If you’ve been wondering what price Netflix would charge Australians to access the forthcoming Australian Netflix service, an online report from Australian tech site TechGuide claims to have the details.
The report says that March 31 is the date, and $9.99 Australian dollars is the monthly price we’ll be paying for the service.
If true, $9.99 would undercut Presto’s charge, which is current $9.99 per month but is expected to rise to potentially $14.99 per month if you want Presto’s upcoming library of TV programming.
Perhaps Presto will now be forced to simply include TV programming at the same $9.99 per month fee it currently charges, but we’ll have to wait and see what happens on that front.

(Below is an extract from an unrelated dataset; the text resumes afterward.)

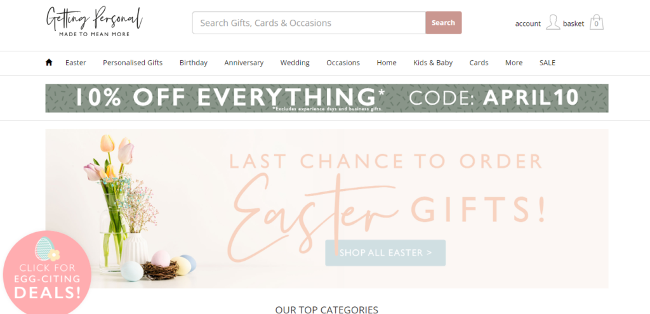Expand the Occasions menu
650x314 pixels.
point(343,63)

Given that Netflix is also planning to launch in New Zealand at the same time as its Australian launch, we can only presume March 31 is the same date across the ditch, although presumably at a slightly higher price, with AUD $9.99 converting to NZD $10.39 at time of publication, which presumably means a monthly price of NZD $10.99 or more.
March 31 is also the last possible day in March to fulfil the promise of a March launch, which might give Presto, Stan, Quickflix or any other online streaming service a bit of extra time to do massive March promotions to try and lock-in as many customers as possible.
Of course, there’s nothing stopping anyone from signing up to several services at the same time, it will simply cost you more money each month the more services you’re signed up to.
TechGuide’s report also suggests Netflix claiming that reports it will block VPN users from its US based Netflix service are false.
However, given the fact those using the US Netflix service via a VPN are breaking the US Netflix site terms of service, even if using a VPN in Australia to access geo-locked content is not illegal, no-one yet knows just how savage any Netflix VPN blocks will or won’t be - no matter what the company is currently claiming now.
After all, the Netflix US movie and TV show library is expected to remain vastly larger with many more options that Netflix Australia at launch, although over time, as various companies fight for streaming rights, everyone’s content libraries will change.
Indeed, Netflix in the US had a range of content cease being available on its service post 1 January 2015, as reported online, due to licensing deals coming to an end, although all streaming companies are always on the lookout for valuable new content to license.
News.com.au has some additional detail.
Meanwhile, Presto announced earlier this week that it is adding a 'rich slate of kids TV programming' to its TV show service when it launches over the next couple of months, while Netflix Australia hit back very shortly after Presto’s media release landed in my inbox with not only a notification of its own kids TV programming, but a selection of shows it will be exclusively showing.
Presto does work on PC, Mac, Chromecast, iPads and a very select range of Android tablets including the most popular Samsung models and Nexus tablets, but it doesn't work on games consoles, smart TVs (except via the HDMI-connected Chromecast dongle), iPhones, Android smartphones and the vast majority of Android tablets.
Meanwhile Netflix effectively works on virtually any Internet connected device with a screen or that can be attached to a screen.